▶ Task instructions:
Below are some records. Print exactly the lines between the one holding "Image resolution: width=1355" and the one holding "Given: Toggle the Bay 4 OFF status badge", inclusive, and nothing else.

Records from a dataset
Segment Open
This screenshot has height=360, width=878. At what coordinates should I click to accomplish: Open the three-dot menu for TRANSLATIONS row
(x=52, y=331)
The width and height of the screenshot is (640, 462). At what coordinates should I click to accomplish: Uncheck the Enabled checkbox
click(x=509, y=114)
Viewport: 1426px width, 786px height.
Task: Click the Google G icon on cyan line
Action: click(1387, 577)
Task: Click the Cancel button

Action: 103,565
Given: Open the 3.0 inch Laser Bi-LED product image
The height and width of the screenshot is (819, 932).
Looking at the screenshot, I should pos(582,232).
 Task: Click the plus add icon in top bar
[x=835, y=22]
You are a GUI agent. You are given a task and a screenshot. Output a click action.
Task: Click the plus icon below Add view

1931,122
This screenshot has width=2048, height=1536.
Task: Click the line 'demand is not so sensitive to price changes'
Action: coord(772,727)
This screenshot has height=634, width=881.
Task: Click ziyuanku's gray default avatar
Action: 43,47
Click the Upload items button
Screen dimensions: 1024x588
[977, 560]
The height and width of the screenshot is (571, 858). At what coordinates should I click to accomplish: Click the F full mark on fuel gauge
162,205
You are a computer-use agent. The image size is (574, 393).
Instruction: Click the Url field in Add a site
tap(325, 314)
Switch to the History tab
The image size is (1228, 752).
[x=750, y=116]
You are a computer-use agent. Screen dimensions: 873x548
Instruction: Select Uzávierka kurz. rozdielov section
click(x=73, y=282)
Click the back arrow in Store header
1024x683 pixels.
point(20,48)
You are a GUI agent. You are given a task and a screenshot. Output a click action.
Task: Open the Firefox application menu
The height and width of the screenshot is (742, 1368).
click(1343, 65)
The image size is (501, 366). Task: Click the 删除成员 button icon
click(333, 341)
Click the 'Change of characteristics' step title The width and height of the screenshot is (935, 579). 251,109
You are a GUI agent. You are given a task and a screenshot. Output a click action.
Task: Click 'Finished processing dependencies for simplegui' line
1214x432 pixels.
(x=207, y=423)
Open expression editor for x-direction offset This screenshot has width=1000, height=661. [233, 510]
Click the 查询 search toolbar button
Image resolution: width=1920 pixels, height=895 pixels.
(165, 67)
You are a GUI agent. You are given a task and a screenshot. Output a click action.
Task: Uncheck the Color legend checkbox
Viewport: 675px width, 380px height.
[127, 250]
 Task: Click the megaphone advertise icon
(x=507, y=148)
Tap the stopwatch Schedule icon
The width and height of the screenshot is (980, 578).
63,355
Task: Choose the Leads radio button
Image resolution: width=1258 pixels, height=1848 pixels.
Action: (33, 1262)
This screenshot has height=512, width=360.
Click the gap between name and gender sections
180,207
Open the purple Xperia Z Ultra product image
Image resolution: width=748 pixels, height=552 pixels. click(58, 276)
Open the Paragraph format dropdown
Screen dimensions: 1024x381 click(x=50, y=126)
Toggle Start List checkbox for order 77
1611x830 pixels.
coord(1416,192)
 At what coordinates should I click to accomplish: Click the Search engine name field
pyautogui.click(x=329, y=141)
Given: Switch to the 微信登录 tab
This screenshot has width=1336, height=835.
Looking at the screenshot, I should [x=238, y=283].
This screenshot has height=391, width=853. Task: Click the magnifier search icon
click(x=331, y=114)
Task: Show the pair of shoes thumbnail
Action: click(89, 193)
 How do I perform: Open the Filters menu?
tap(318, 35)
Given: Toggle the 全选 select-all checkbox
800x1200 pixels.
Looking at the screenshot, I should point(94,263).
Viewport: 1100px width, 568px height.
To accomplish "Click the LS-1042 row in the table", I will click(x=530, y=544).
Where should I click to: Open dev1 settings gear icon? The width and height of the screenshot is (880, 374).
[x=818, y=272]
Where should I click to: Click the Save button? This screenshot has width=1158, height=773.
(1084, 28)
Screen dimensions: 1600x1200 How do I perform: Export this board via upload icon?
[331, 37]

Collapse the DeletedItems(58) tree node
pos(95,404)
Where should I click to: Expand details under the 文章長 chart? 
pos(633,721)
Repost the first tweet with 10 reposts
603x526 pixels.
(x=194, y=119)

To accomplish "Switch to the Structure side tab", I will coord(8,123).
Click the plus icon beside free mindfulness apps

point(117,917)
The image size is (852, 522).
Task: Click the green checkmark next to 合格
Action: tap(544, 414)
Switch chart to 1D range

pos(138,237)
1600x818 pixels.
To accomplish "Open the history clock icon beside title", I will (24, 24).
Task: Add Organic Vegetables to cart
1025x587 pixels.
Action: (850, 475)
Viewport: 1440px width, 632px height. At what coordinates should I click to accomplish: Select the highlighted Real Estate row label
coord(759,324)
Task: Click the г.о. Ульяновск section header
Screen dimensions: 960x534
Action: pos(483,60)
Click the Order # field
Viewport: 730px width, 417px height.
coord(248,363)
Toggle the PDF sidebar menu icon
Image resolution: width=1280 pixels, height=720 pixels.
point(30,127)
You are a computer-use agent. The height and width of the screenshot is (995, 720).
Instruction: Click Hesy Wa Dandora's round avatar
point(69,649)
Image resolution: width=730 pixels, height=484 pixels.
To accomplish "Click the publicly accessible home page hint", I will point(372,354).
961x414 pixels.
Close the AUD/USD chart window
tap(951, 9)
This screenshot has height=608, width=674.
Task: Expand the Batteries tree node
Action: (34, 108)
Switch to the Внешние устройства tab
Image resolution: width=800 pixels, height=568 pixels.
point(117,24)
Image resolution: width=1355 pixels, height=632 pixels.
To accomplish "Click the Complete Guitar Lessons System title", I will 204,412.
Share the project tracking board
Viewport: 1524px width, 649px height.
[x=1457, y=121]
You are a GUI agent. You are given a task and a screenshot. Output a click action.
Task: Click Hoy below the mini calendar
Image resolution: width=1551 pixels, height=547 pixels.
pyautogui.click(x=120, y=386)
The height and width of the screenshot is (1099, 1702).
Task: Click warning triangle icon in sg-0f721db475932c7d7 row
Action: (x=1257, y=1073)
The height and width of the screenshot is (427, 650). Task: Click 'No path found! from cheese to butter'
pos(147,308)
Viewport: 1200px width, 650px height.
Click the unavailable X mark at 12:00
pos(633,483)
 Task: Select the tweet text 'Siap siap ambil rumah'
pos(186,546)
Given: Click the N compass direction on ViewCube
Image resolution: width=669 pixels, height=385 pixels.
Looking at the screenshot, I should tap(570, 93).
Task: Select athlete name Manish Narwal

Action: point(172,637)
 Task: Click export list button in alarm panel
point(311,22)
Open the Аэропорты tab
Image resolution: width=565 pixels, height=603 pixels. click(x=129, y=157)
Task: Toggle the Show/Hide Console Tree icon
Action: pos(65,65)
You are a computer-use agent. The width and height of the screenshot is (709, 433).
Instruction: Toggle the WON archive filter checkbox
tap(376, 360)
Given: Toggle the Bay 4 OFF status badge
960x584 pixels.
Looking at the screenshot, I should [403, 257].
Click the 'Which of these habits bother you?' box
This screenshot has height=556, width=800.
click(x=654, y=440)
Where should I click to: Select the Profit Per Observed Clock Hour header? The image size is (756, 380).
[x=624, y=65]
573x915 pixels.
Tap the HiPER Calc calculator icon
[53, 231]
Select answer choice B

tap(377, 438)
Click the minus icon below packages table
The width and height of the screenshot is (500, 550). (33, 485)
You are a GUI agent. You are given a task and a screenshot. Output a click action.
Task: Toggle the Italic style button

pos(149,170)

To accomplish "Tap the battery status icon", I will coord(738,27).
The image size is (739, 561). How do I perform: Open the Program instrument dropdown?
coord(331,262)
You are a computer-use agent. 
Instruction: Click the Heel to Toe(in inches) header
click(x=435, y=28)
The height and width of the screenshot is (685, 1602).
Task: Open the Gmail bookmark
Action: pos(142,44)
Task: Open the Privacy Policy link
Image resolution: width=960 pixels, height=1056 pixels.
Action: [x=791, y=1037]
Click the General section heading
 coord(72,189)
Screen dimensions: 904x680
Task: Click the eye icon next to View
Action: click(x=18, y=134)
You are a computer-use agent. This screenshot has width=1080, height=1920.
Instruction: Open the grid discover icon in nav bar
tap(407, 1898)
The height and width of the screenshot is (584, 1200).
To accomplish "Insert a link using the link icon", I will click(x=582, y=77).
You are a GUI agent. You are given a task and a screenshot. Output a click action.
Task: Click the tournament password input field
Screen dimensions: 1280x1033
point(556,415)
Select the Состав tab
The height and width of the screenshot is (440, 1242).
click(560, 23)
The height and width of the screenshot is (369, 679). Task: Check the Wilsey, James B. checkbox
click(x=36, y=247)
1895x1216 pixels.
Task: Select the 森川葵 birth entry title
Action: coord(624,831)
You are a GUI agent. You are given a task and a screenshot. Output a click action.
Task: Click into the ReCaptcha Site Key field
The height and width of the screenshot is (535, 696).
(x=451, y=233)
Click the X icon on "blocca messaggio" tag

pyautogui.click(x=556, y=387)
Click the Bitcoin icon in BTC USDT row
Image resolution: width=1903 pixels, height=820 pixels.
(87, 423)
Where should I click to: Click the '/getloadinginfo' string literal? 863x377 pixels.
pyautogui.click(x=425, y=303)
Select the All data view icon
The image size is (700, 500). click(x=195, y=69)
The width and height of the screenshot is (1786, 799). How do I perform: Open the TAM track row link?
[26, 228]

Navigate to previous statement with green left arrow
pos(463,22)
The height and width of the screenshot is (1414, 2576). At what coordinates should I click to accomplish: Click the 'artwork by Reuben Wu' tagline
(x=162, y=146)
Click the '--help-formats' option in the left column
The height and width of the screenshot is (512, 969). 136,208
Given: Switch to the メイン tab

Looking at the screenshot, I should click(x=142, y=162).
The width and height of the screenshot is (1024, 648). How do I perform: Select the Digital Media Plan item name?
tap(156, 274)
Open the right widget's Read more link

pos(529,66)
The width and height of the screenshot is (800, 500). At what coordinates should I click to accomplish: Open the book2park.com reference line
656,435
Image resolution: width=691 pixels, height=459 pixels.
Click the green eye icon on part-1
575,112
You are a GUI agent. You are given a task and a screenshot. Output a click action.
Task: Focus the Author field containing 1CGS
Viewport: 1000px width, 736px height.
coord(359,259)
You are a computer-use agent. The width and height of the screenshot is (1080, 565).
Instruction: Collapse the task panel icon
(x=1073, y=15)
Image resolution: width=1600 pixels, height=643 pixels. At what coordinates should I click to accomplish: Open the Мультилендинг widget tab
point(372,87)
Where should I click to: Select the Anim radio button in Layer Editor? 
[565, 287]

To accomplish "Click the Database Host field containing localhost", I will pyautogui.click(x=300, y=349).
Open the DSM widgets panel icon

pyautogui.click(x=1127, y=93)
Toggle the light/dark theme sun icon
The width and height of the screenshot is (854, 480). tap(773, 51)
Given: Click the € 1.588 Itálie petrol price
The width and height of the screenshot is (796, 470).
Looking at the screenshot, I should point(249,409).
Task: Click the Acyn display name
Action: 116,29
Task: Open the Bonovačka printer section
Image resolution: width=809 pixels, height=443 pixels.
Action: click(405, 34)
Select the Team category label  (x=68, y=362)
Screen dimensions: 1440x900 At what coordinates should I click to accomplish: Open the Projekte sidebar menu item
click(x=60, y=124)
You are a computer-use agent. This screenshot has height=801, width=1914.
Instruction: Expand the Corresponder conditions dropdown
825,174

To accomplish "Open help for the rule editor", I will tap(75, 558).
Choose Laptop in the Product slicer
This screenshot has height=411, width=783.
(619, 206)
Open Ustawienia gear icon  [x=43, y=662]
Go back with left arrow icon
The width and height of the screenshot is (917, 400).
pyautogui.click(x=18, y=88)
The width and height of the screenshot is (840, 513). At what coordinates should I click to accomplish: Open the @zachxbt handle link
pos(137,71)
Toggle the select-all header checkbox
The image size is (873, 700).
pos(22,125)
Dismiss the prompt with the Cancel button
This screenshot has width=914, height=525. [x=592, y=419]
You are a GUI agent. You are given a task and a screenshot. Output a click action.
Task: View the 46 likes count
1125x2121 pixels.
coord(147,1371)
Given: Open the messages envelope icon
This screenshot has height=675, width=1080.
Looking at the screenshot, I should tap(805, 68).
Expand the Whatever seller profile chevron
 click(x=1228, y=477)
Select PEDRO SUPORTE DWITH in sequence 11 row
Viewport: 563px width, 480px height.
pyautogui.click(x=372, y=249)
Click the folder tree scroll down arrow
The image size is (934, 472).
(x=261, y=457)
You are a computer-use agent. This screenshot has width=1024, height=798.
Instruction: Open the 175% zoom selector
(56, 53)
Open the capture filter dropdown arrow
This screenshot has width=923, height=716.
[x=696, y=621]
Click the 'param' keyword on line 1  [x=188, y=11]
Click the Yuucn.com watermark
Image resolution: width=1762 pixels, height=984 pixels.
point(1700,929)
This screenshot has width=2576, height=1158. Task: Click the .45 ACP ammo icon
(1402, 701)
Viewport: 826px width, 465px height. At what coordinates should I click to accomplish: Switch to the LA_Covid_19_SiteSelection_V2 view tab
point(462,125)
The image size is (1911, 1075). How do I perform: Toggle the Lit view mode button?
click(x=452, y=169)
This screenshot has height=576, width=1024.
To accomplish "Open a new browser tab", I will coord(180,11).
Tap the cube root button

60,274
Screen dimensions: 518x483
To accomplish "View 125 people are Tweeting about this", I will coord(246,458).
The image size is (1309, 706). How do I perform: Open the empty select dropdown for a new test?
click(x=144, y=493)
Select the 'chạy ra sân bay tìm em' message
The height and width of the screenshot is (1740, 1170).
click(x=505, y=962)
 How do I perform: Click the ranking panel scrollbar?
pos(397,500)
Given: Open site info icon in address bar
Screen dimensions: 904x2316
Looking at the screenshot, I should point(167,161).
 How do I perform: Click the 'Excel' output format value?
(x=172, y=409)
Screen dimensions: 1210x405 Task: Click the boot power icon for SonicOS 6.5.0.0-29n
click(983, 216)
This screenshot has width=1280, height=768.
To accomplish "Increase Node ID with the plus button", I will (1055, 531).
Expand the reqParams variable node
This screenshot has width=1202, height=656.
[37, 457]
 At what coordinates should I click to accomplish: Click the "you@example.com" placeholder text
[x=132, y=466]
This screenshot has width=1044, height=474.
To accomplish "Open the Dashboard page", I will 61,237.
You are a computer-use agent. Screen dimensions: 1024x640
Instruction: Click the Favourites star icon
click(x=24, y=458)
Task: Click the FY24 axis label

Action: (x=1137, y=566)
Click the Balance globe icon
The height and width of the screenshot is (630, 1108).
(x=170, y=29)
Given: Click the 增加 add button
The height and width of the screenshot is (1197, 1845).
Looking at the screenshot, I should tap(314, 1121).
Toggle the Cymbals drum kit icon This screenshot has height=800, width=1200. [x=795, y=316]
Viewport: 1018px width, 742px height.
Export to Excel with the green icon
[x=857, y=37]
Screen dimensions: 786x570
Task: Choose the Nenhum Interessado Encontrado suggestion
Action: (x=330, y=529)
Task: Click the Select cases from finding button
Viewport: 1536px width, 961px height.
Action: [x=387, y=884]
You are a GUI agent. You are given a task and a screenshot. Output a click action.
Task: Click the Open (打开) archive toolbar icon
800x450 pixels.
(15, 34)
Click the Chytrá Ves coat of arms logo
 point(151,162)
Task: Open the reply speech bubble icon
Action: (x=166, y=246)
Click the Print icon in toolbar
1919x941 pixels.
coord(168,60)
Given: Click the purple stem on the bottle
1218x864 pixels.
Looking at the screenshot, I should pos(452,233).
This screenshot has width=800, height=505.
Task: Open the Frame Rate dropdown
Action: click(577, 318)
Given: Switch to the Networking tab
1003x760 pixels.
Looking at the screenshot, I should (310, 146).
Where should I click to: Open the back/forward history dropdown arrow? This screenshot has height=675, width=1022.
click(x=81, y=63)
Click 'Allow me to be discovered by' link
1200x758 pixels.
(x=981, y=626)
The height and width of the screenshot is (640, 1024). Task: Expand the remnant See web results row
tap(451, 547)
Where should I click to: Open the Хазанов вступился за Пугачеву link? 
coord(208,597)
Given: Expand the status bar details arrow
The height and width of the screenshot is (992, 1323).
Segment Closed
▶ Response area:
Image resolution: width=1355 pixels, height=632 pixels.
To accomplish "Click the Complete Guitar Lessons System title", I will 204,412.
Share the project tracking board
Viewport: 1524px width, 649px height.
[x=1457, y=121]
You are a GUI agent. You are given a task and a screenshot. Output a click action.
Task: Click Hoy below the mini calendar
Image resolution: width=1551 pixels, height=547 pixels.
pyautogui.click(x=120, y=386)
The height and width of the screenshot is (1099, 1702).
Task: Click warning triangle icon in sg-0f721db475932c7d7 row
Action: (x=1257, y=1073)
The height and width of the screenshot is (427, 650). Task: Click 'No path found! from cheese to butter'
pos(147,308)
Viewport: 1200px width, 650px height.
Click the unavailable X mark at 12:00
pos(633,483)
 Task: Select the tweet text 'Siap siap ambil rumah'
pos(186,546)
Given: Click the N compass direction on ViewCube
Image resolution: width=669 pixels, height=385 pixels.
Looking at the screenshot, I should tap(570, 93).
Task: Select athlete name Manish Narwal

Action: point(172,637)
 Task: Click export list button in alarm panel
point(311,22)
Open the Аэропорты tab
Image resolution: width=565 pixels, height=603 pixels. click(x=129, y=157)
Task: Toggle the Show/Hide Console Tree icon
Action: pos(65,65)
You are a computer-use agent. The width and height of the screenshot is (709, 433).
Instruction: Toggle the WON archive filter checkbox
tap(376, 360)
Given: Toggle the Bay 4 OFF status badge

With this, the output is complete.